At the end of the installation process, you will be prompted with a few self-explanatory yes/no questions:

Following these prompts, the installer will reboot and the Malcolm base operating system will boot.

Setup

When the system boots for the first time, the Malcolm Docker images will load if the installer was built with pre-packaged installation files as described above. Wait for this operation to continue (the progress dialog will disappear when they have finished loading) before continuing the setup.

Open a terminal (click the red terminal 🗔 icon next to the Debian swirl logo 🍥 menu button in the menu bar). At this point, setup is similar to the steps described in the Quick start section. Navigate to the Malcolm directory (cd ~/Malcolm) and run auth_setup to configure authentication. If the ISO didn't have pre-packaged Malcolm images, or if you'd like to retrieve the latest updates, run docker-compose pull. Finalize your configuration by running scripts/install.py --configure and follow the prompts as illustrated in the installation example.

Once Malcolm is configured, you can start Malcolm via the command line or by clicking the circular yellow Malcolm icon in the menu bar.

Time synchronization

If you wish to set up time synchronization via NTP or htpdate, open a terminal and run sudo configure-interfaces.py. Select Continue, then choose Time Sync. Here you can configure the operating system to keep its time synchronized with either an NTP server (using the NTP protocol), another Malcolm instance, or another HTTP/HTTPS server. On the next dialog, choose the time synchronization method you wish to configure.

If htpdate is selected, you will be prompted to enter the IP address or hostname and port of an HTTP/HTTPS server (for a Malcolm instance, port 9200 may be used) and the time synchronization check frequency in minutes. A test connection will be made to determine if the time can be retrieved from the server.

If ntpdate is selected, you will be prompted to enter the IP address or hostname of the NTP server.

Upon configuring time synchronization, a "Time synchronization configured successfully!" message will be displayed.

Hardening

The Malcolm aggregator base operating system targets the following guidelines for establishing a secure configuration posture:

STIG compliance exceptions

Currently there are 158 compliance checks that can be verified automatically and 23 compliance checks that must be verified manually.

* **What is needed**
Continue the Malcolm installation and hardening documentation from where it stops, starting after the sentence about automatic and manual compliance checks. The records that come next are unrelated material and do not belong to the Malcolm setup documentation.

* **Material shown**
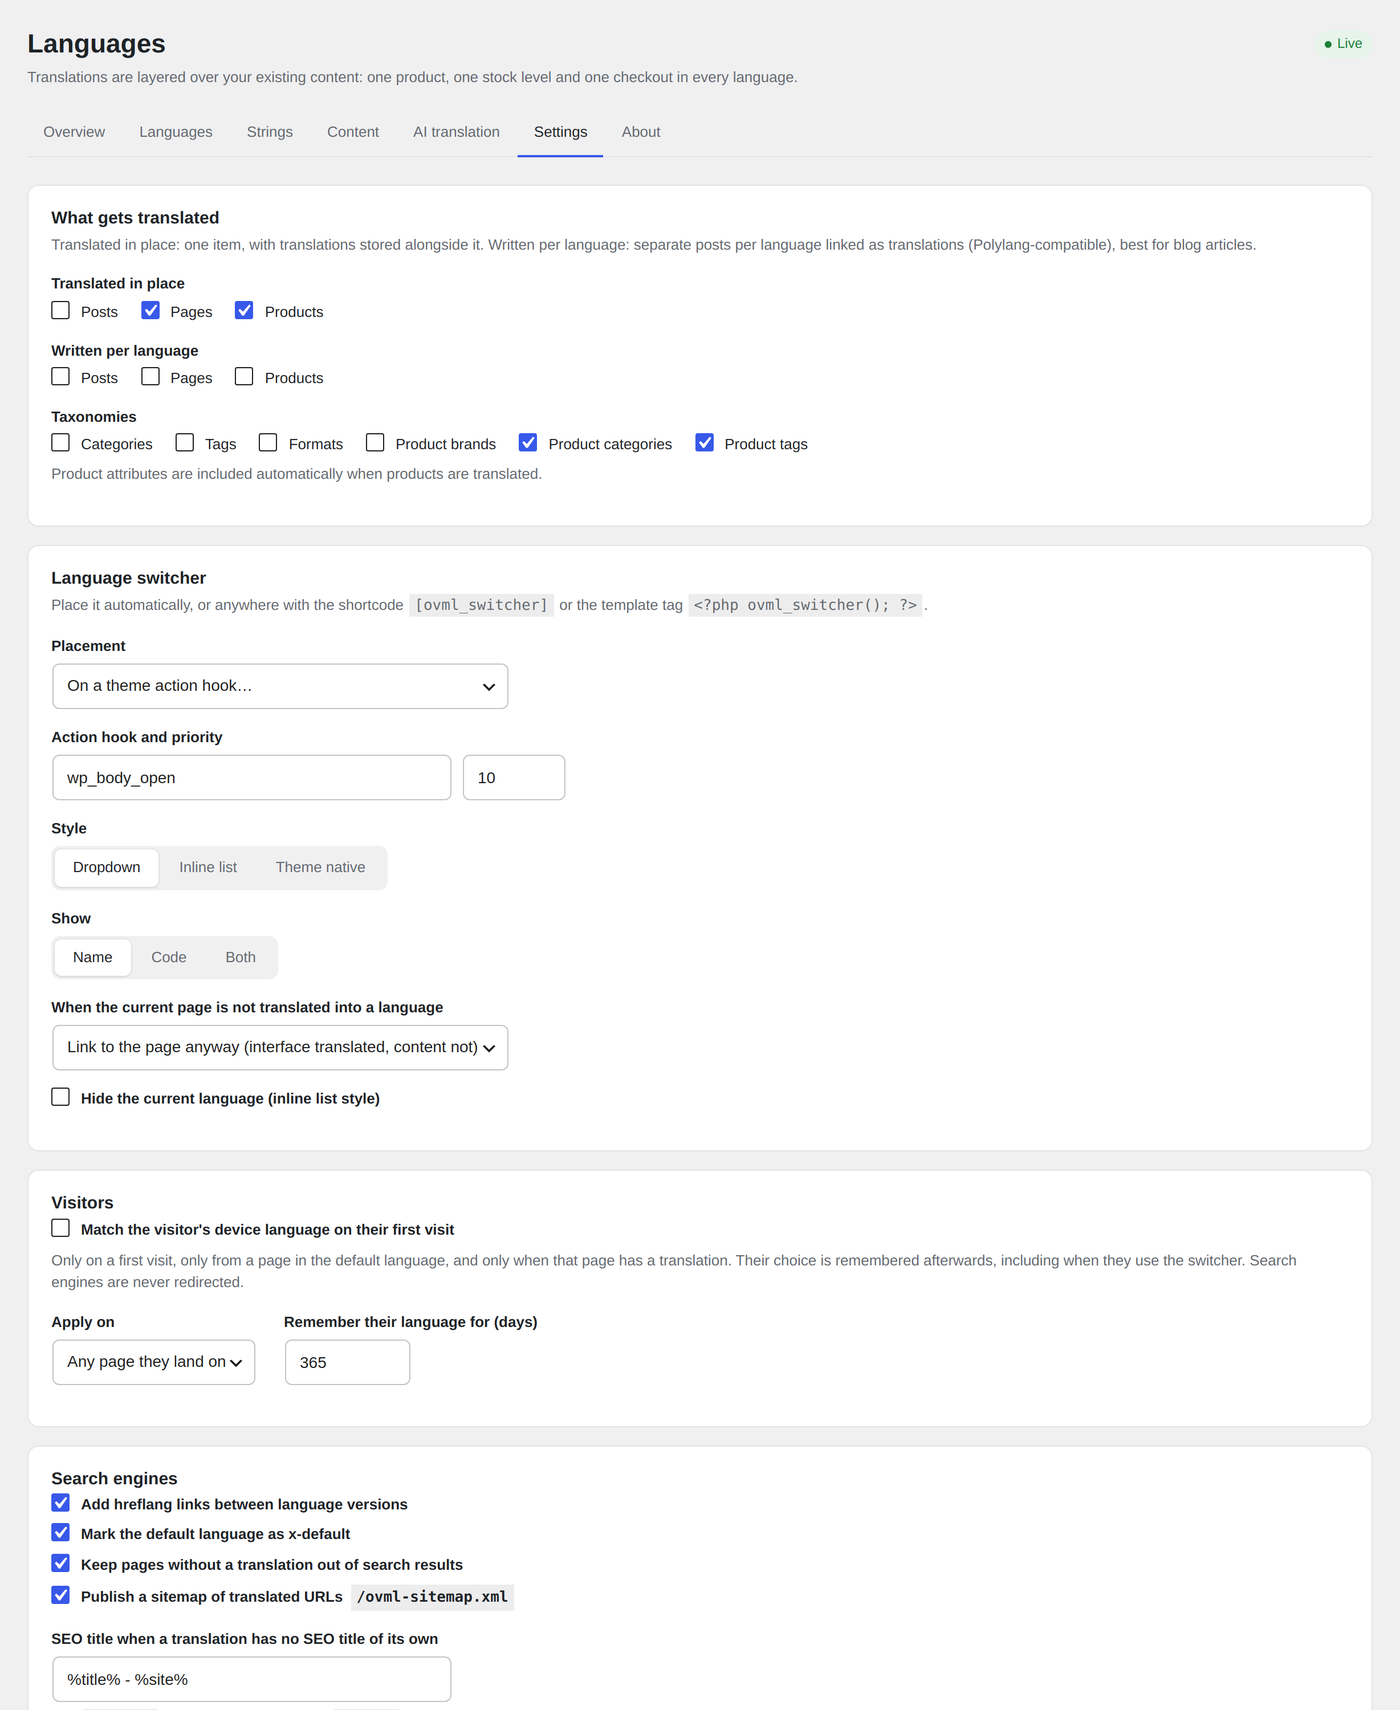This screenshot has height=1710, width=1400.
Task: Open the Overview tab
Action: tap(74, 132)
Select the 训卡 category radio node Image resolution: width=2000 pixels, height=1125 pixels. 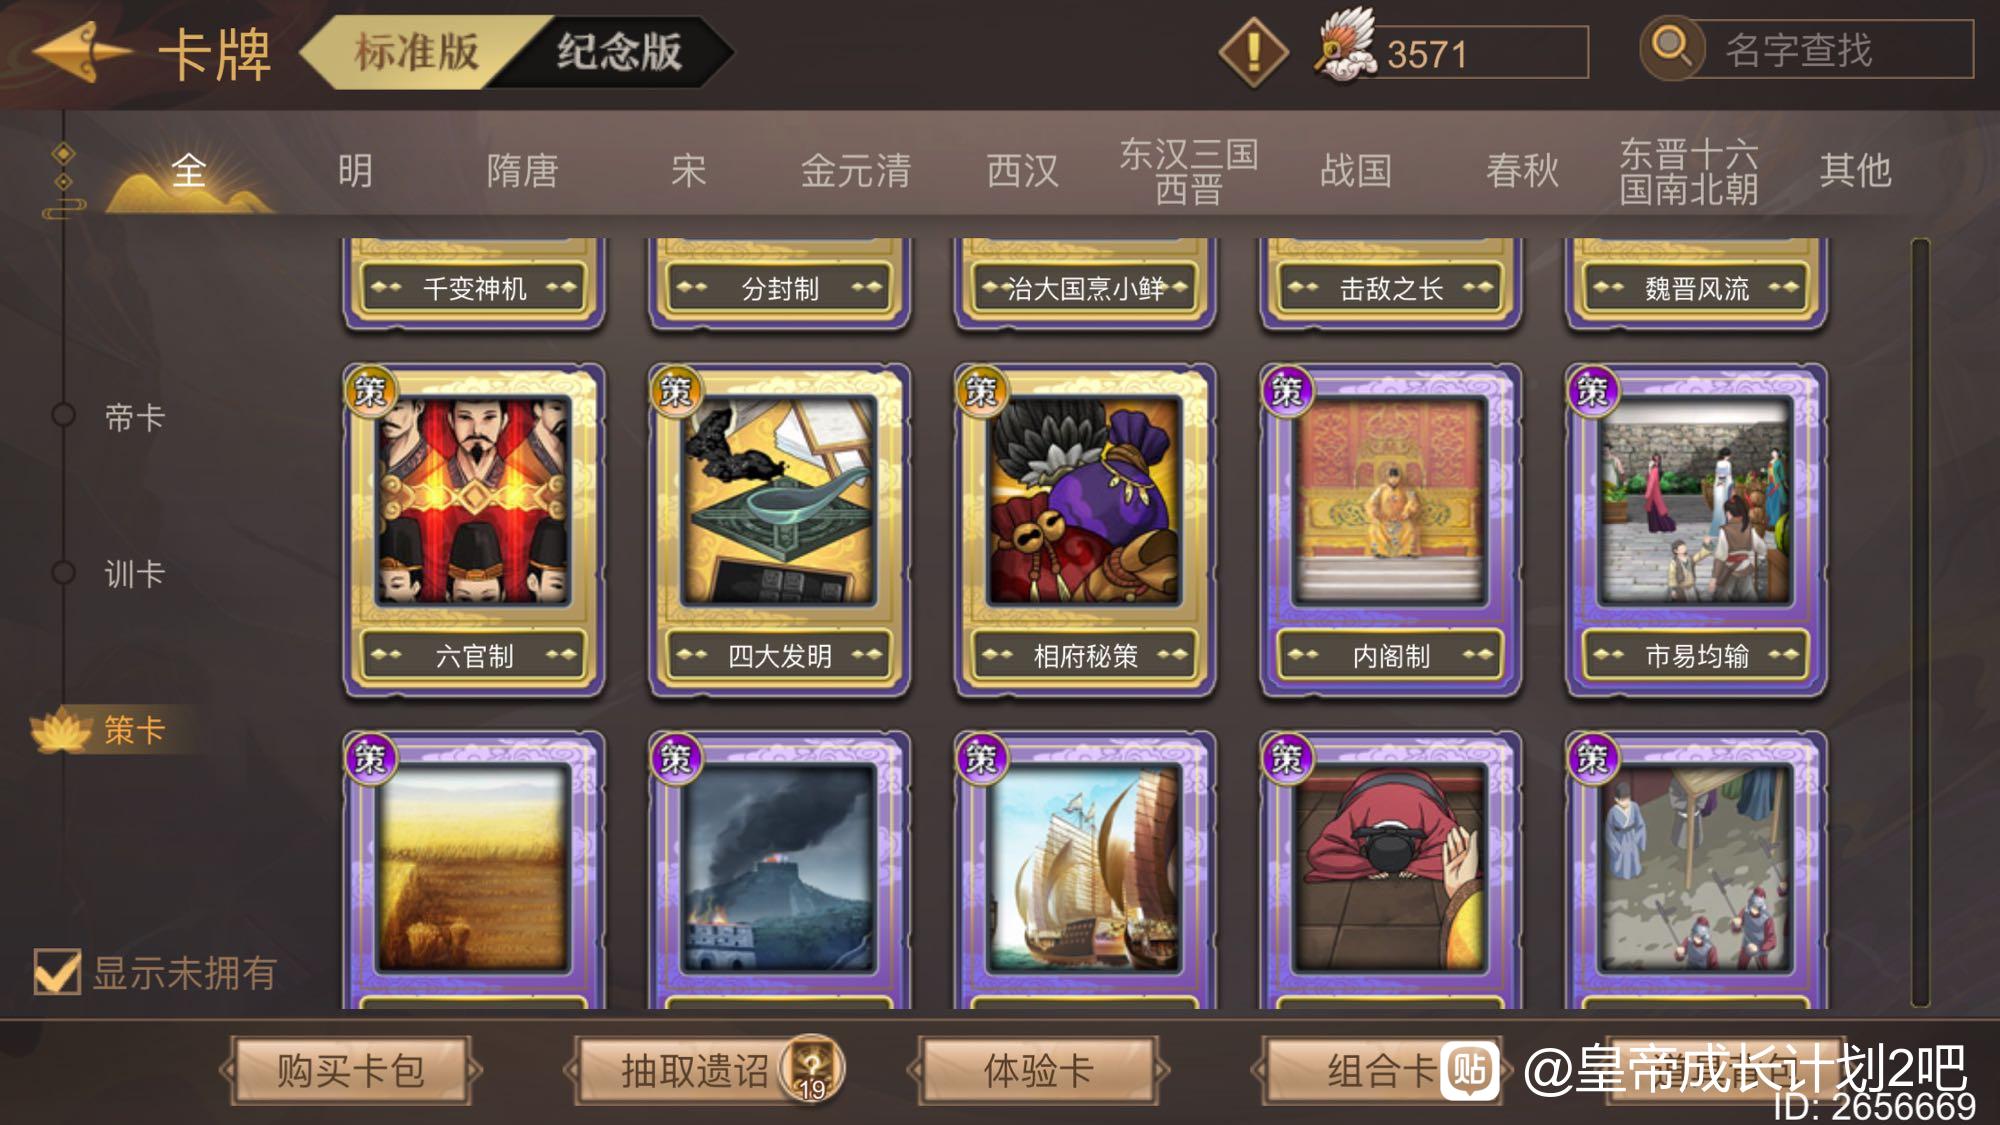point(63,573)
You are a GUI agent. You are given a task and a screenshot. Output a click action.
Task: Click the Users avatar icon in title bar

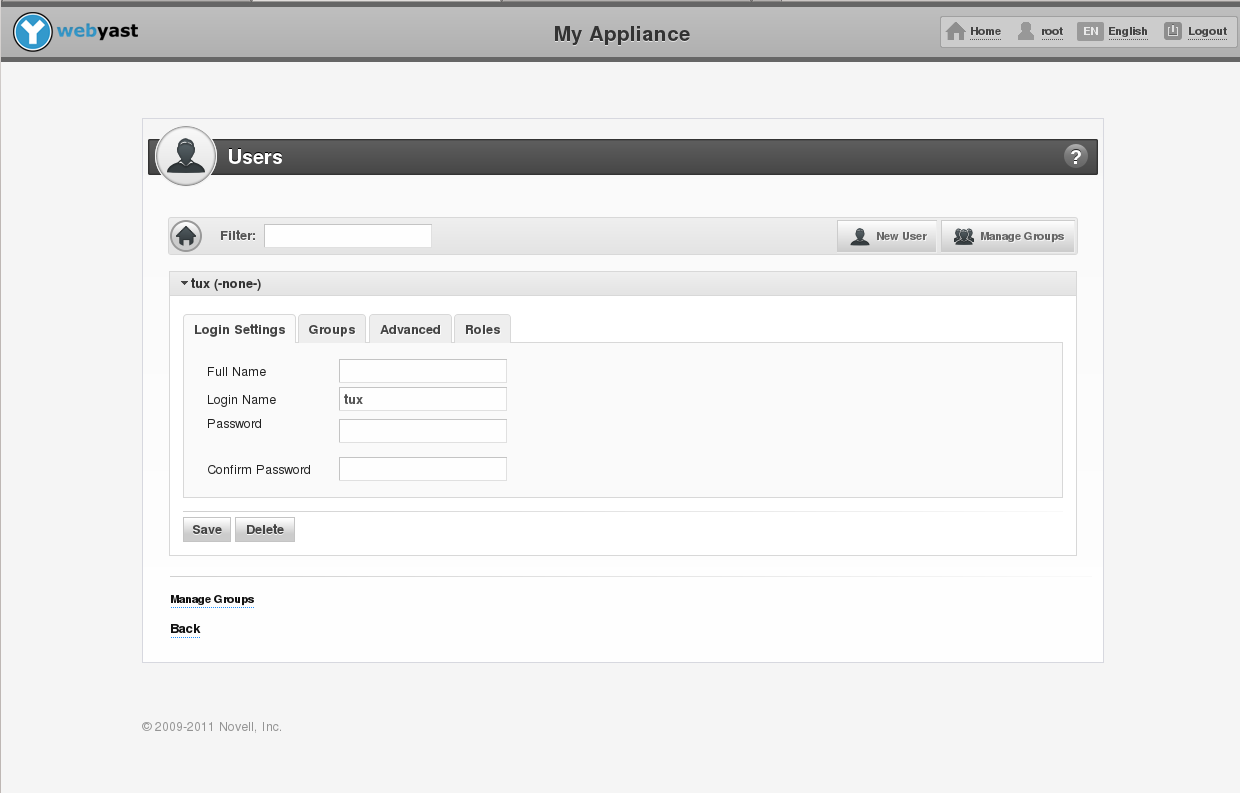186,156
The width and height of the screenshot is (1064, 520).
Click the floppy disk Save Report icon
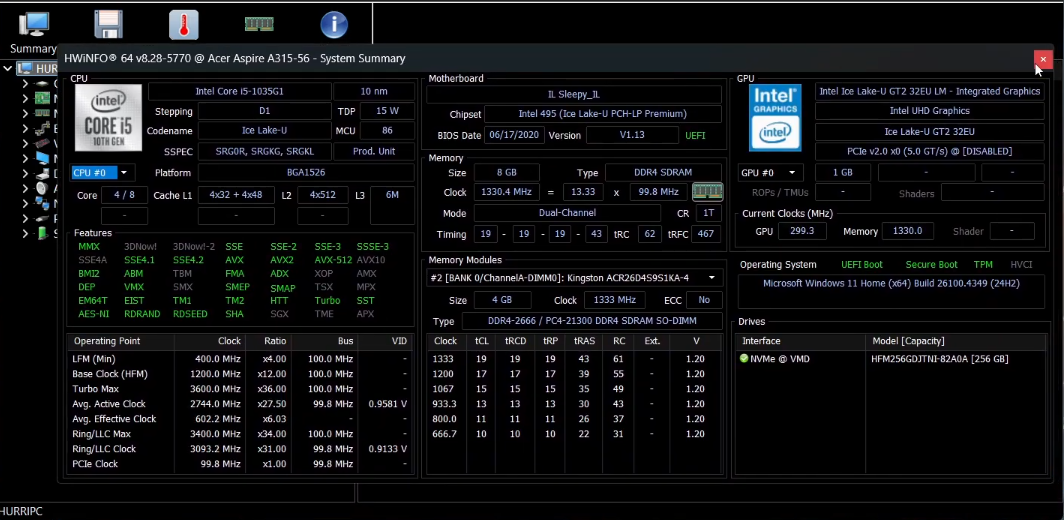point(108,24)
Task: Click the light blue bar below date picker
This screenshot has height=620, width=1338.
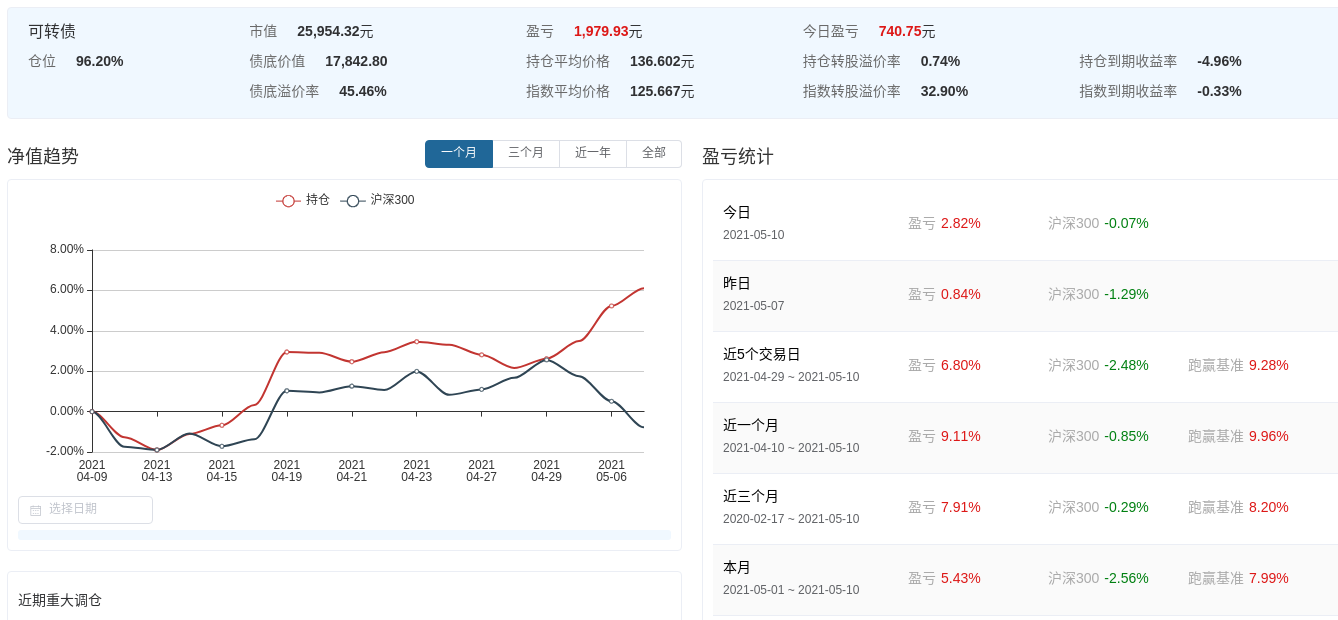Action: [344, 535]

* **Response for this exercise**
The Malcolm aggregator base operating system claims the following exceptions to STIG compliance:

# ID Title Justification
1 SV-86535r1 When passwords are changed a minimum of eight of the total number of characters must be changed. Account/password policy exception: As an aggregator running Malcolm is intended to be used as an appliance rather than a general user-facing software platform, some exceptions to password enforcement policies are claimed.
2 SV-86537r1 When passwords are changed a minimum of four character classes must be changed. Account/password policy exception
3 SV-86549r1 Passwords for new users must be restricted to a 24 hours/1 day minimum lifetime. Account/password policy exception
4 SV-86551r1 Passwords must be restricted to a 24 hours/1 day minimum lifetime. Account/password policy exception
5 SV-86553r1 Passwords for new users must be restricted to a 60-day maximum lifetime. Account/password policy exception
6 SV-86555r1 Existing passwords must be restricted to a 60-day maximum lifetime. Account/password policy exception
7 SV-86557r1 Passwords must be prohibited from reuse for a minimum of five generations. Account/password policy exception
8 SV-86565r1 The operating system must disable account identifiers (individuals, groups, roles, and devices) if the password expires. Account/password policy exception
9 SV-86567r2 Accounts subject to three unsuccessful logon attempts within 15 minutes must be locked for the maximum configurable period. Account/password policy exception
10 SV-86569r1 If three unsuccessful root logon attempts within 15 minutes occur the associated account must be locked. Account/password policy exception
11 SV-86603r1 The … operating system must prevent the installation of software, patches, service packs, device drivers, or operating system components of local packages without verification they have been digitally signed using a certificate that is issued by a Certificate Authority (CA) that is recognized and approved by the organization. As the base distribution is not using embedded signatures, debsig-verify would reject all packages (see comment in /etc/dpkg/dpkg.cfg). Enabling it after installation would disallow any future updates.
12 SV-86607r1 USB mass storage must be disabled. The ability to ingest data (such as PCAP files) from a mounted USB mass storage device is a requirement of the system.
13 SV-86609r1 File system automounter must be disabled unless required. The ability to ingest data (such as PCAP files) from a mounted USB mass storage device is a requirement of the system.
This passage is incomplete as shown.